───── DATA SUPPLIED ─────

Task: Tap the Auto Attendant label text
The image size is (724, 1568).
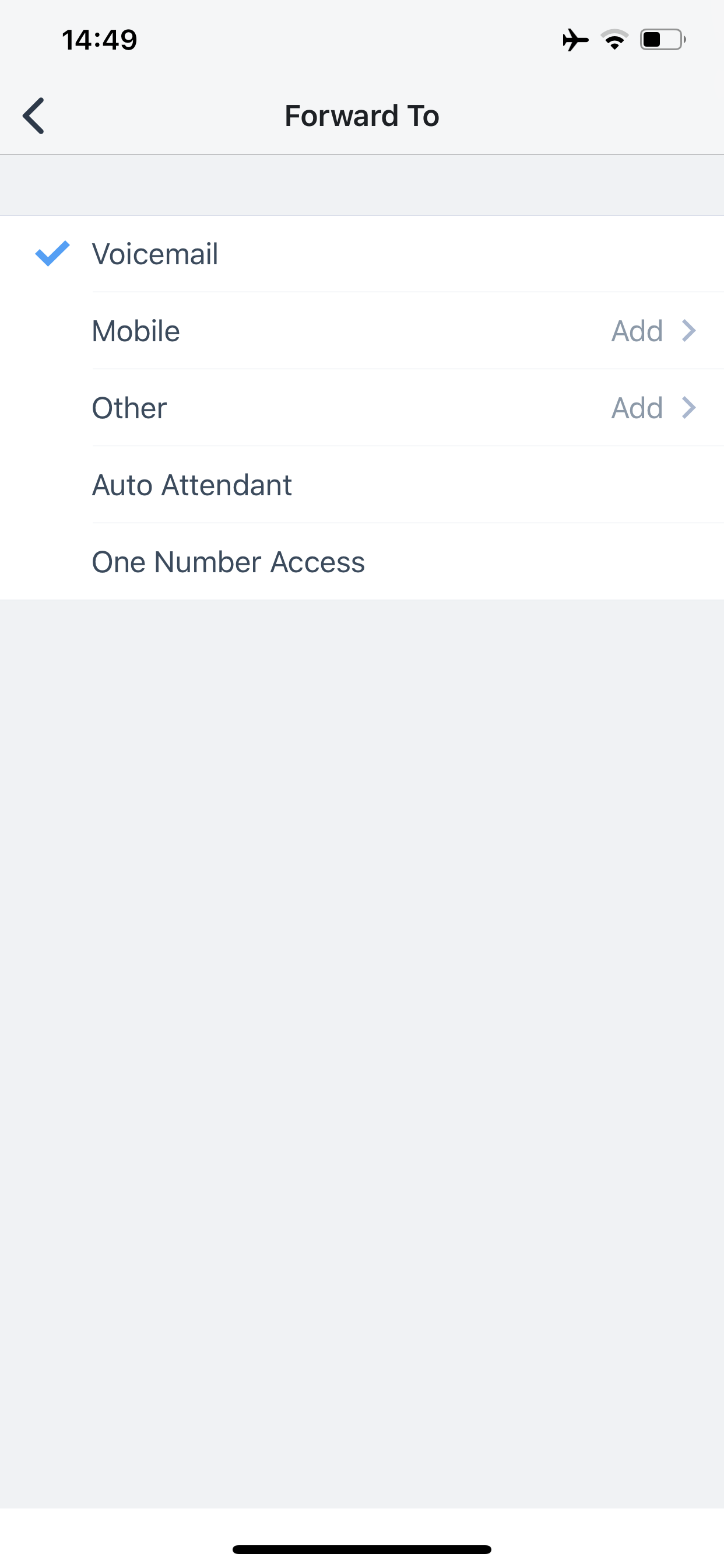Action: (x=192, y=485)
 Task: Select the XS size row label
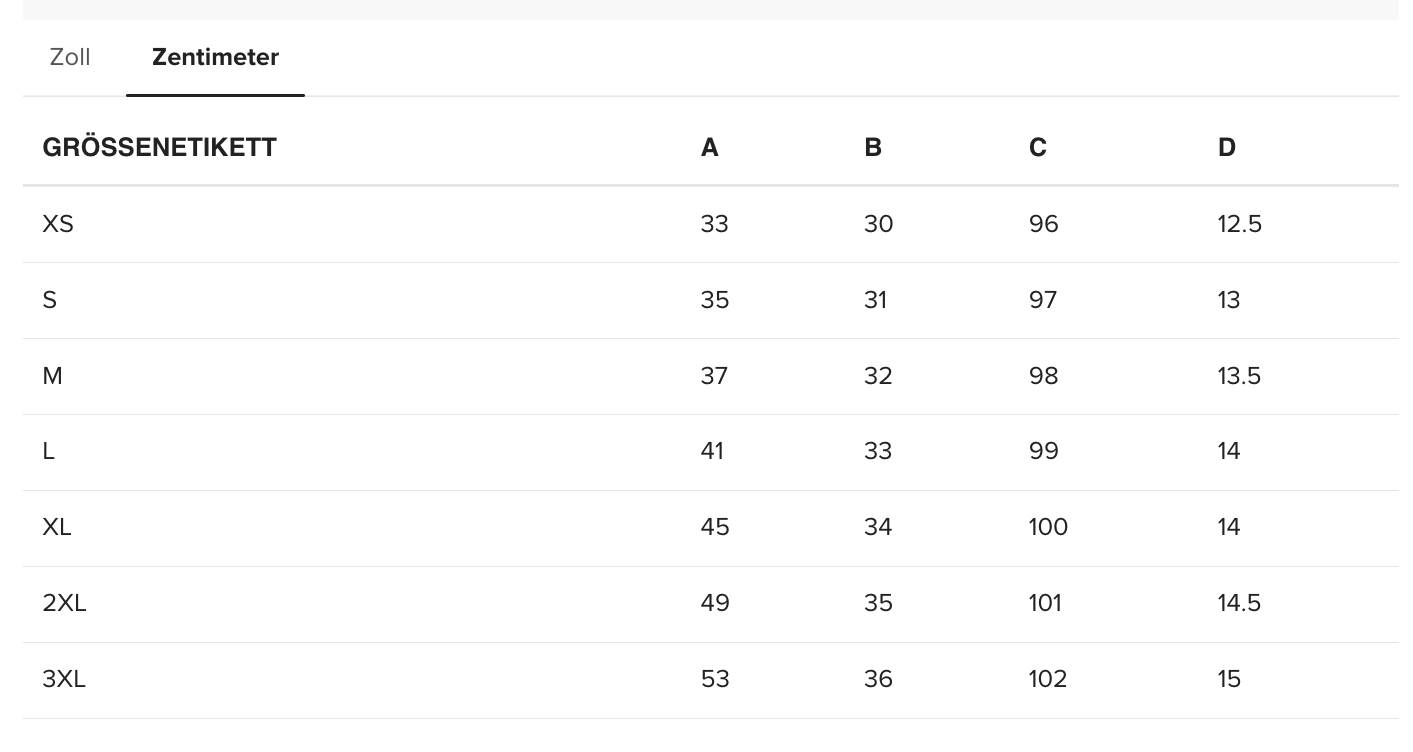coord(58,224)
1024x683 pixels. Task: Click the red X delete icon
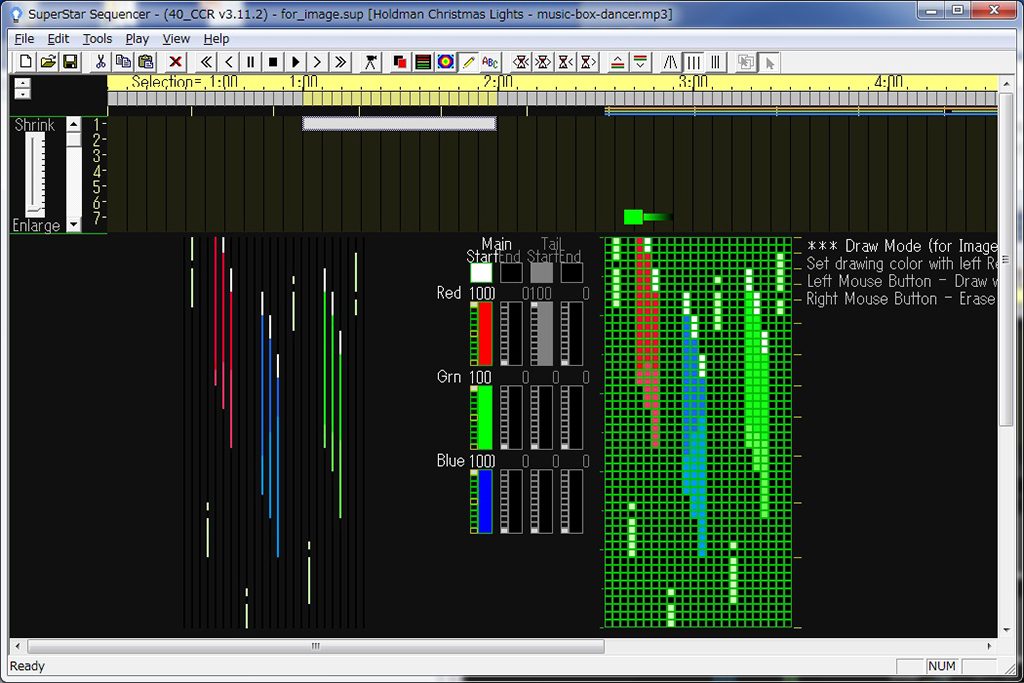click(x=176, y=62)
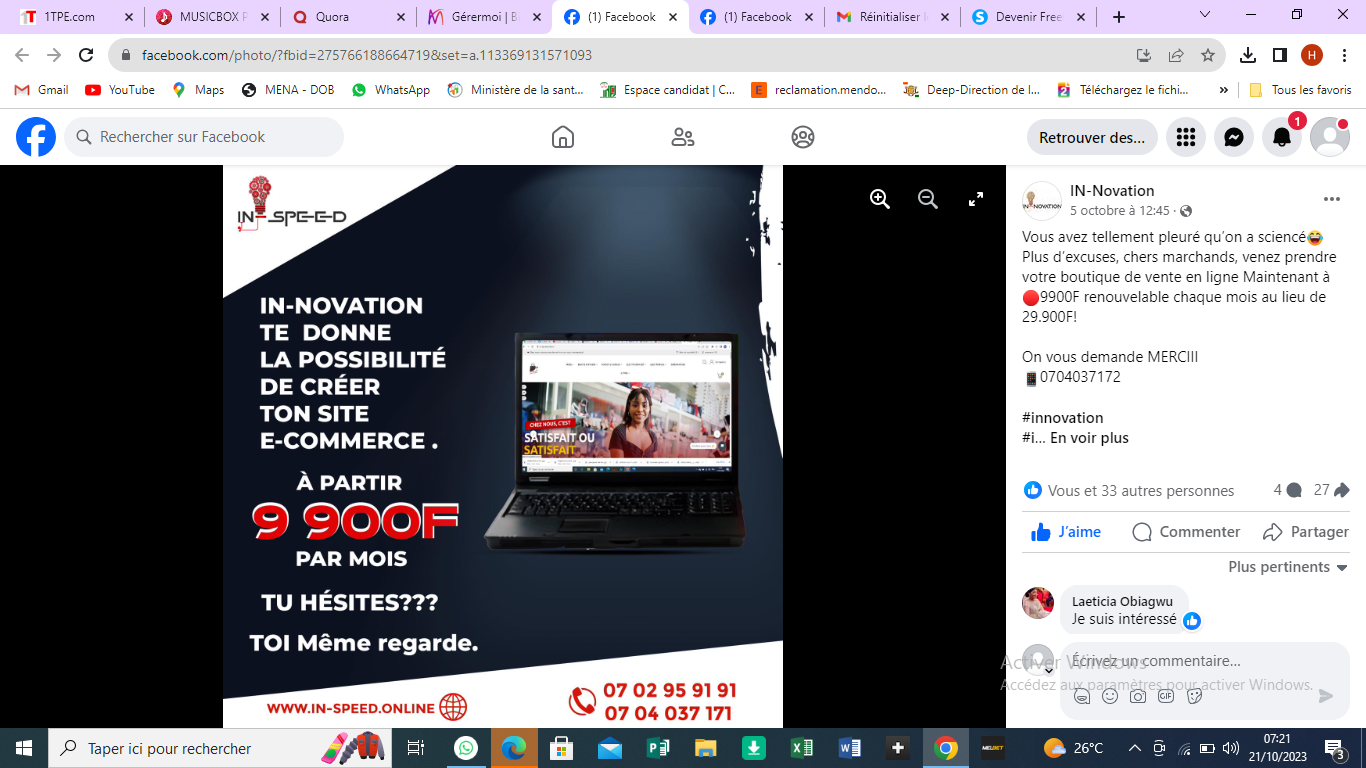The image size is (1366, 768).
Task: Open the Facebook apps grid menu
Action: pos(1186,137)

─────

● **TASK TO CARRY OUT**
Exactly as written, restate the lines from the one that contains "1024x683 pixels. Task: Click" through the final line of the data, both ends included, but leave out the pictures.

● **ANSWER TO THE EXERCISE**
1024x683 pixels. Task: Click the red X delete icon
click(x=176, y=62)
The image size is (1366, 768).
Task: Open the Facebook apps grid menu
Action: pos(1186,137)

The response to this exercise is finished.